*Exercise details*:
When the line containing "The image size is (1024, 637)." appears in the entries below, begin printing there and stop after the line containing "Click the sparkle magic icon button"; print each of those lines exactly and no other line.

*Supplied entries*:

________________________

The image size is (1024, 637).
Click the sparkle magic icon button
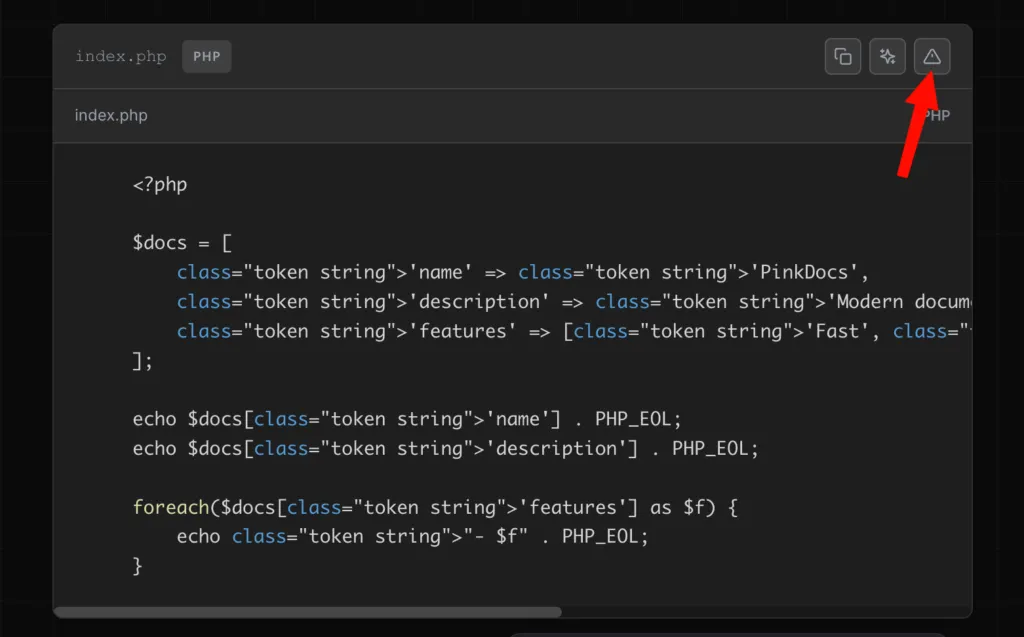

________________________

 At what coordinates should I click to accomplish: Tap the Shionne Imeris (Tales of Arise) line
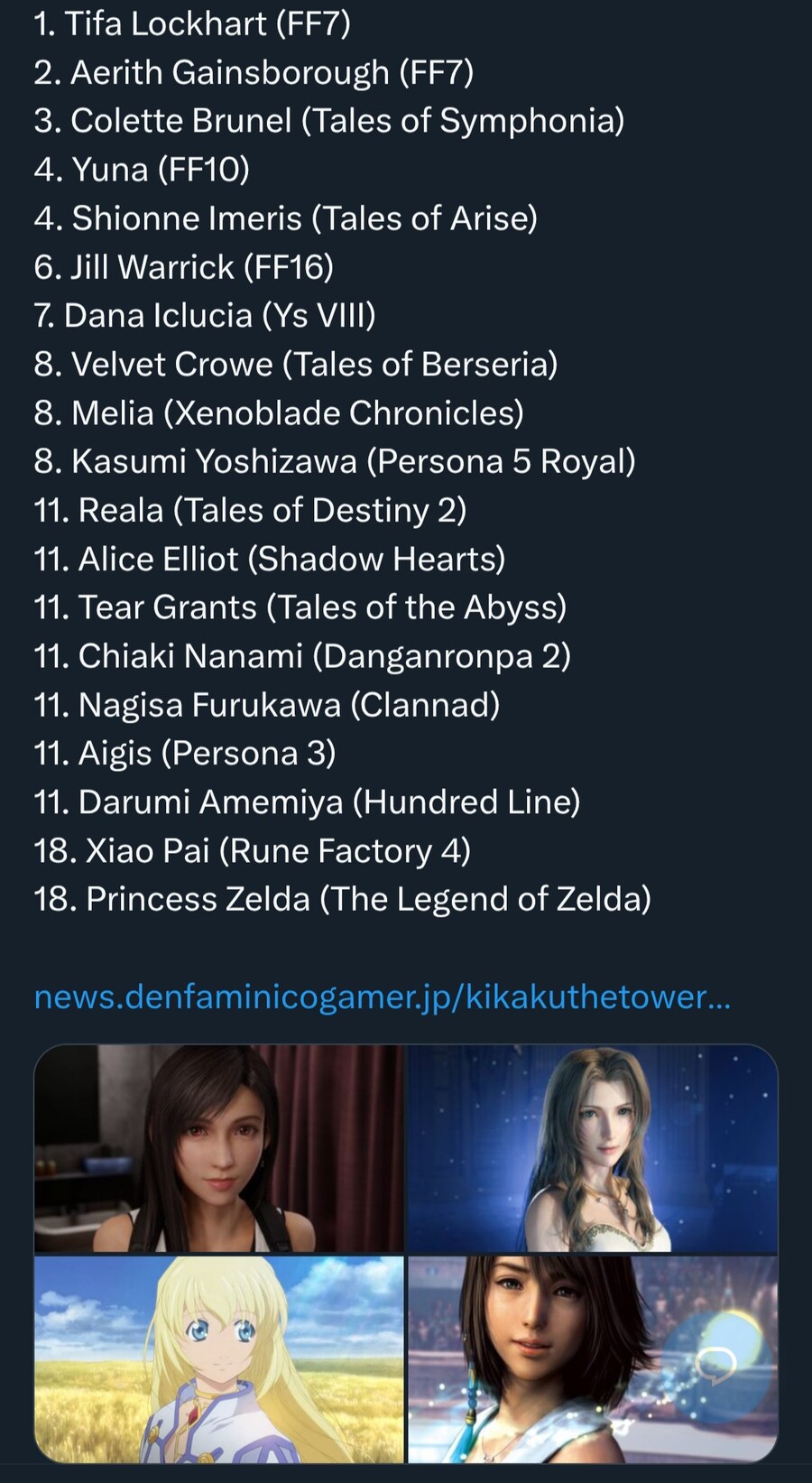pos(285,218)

________________________

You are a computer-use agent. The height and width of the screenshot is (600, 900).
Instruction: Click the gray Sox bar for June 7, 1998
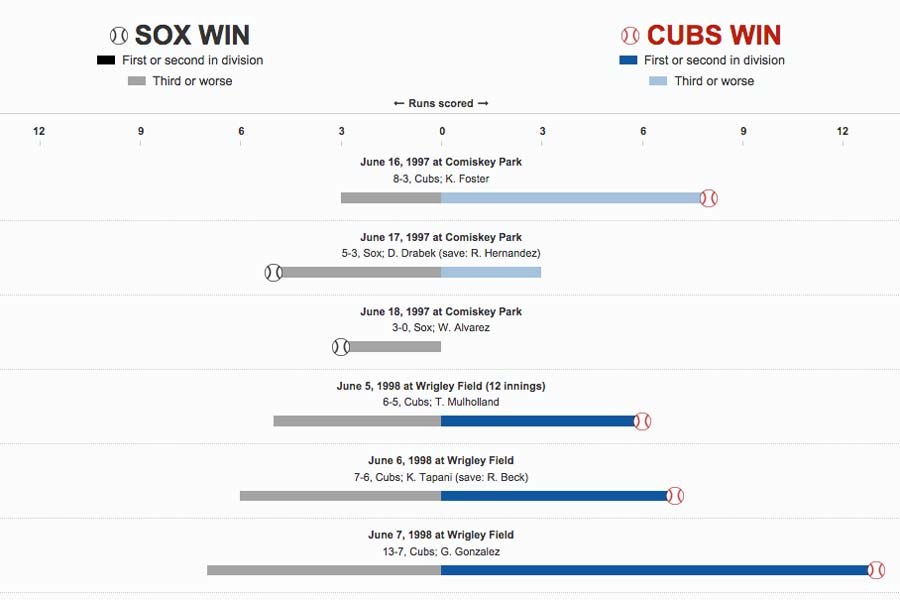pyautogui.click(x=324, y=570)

________________________

*Solution to the problem*:
The image size is (1024, 637).
Click the sparkle magic icon button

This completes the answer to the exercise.